Негромко переговариваясь на французском, четверо мужчин деловито занимали свои места. Два упитанных пожилых священника уселись за стол, плечистый парень в кожаных штанах и полотняной рубахе стал разводить огонь в жаровне, и только поджарый, словно гончий пес, епископ в своей красной сутане в нетерпении прогуливался по засыпанному соломой полу. На вид ему было лет сорок, лицо вытянуто. Такое ощущение, словно голову сплюснули с двух сторон, отчего подбородок выперло вперед, как нос у Буратино.
— Стало быть, избрав богохульство оружием против слова Господнего, придираясь к пророчествам Иоанна Богослова, ложные вести распространяя, задумали вы посеять сомнение в души христианские? — остановившись в центре комнаты, громко спросил священник. — И для проповеди сатанинской вы избрали мой город, из коего начинались великие Крестовые походы [26] супротив язычников и нечисти магометянской! Но ничего, я покажу вам, как искореняет ересь клермонский епископ. Начнем! Записывай, отец Евфрасий…
26
В Клермоне в 1095 году был провозглашен первый из Крестовых походов и сформулирована сама идея войны против неверных.

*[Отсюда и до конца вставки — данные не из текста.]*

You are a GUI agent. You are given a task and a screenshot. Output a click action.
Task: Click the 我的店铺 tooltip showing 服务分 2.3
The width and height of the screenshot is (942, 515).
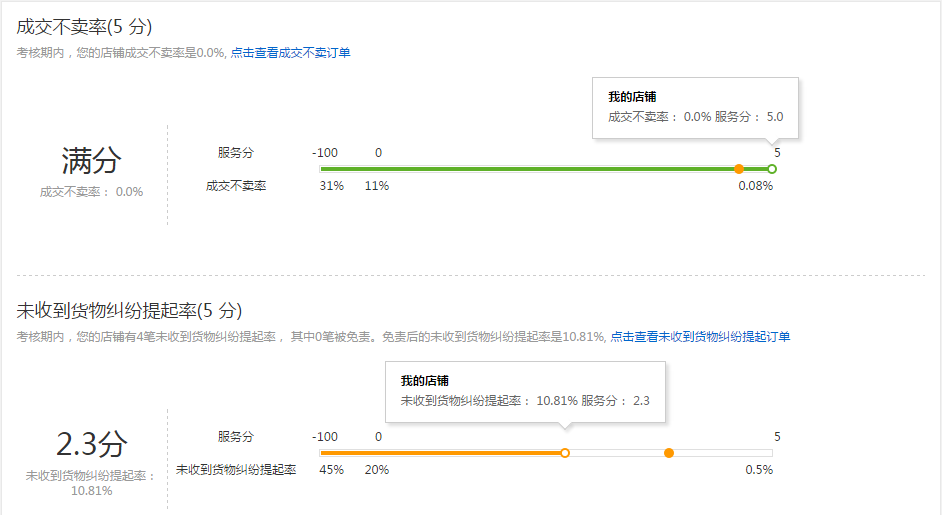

Епископ говорил на немецком, и потому Вожников понимал его неплохо. Хотя, может быть, радоваться тут было нечему.
— Имя! — громко спросил он сарацина, остановившись напротив.
— Хафизи Абру, писарь мудрейшего из султанов, щедрого Улугбека, правителя Самарканда, — с достоинством ответил географ.
— Признаешь ли ты Бога единого, Отца Всемогущего, Творца неба и земли, Иисуса Христа, Господа нашего, который был зачат Святым Духом, рожден Девой Марией, страдал при Понтии Пилате, был распят, умер и погребен, сошел в ад, в третий день воскрес из мертвых, восшел на небеса и восседает одесную Бога Отца Всемогущего, откуда придет судить живых и мертвых?
— Нет Бога кроме Аллаха и Магомет пророк его, — четко и ясно произнес сарацин.
— Очень хорошо, — ничуть не расстроился епископ. — Пиши, отче: колдун и богохульник, назвавшийся именем Хафизи Абру, отрекся от Символа Веры и продолжил свои еретические речи. Как не раскаявшийся грешник подлежит прилюдной казни без пролития крови.
Проведя таким образом следствие, суд и вынеся приговор, епископ Анри де Ла Тур двинулся дальше:
— Имя!
— Егор, — ответил Вожников.
— Признаешь ли ты Бога единого Иисуса Христа?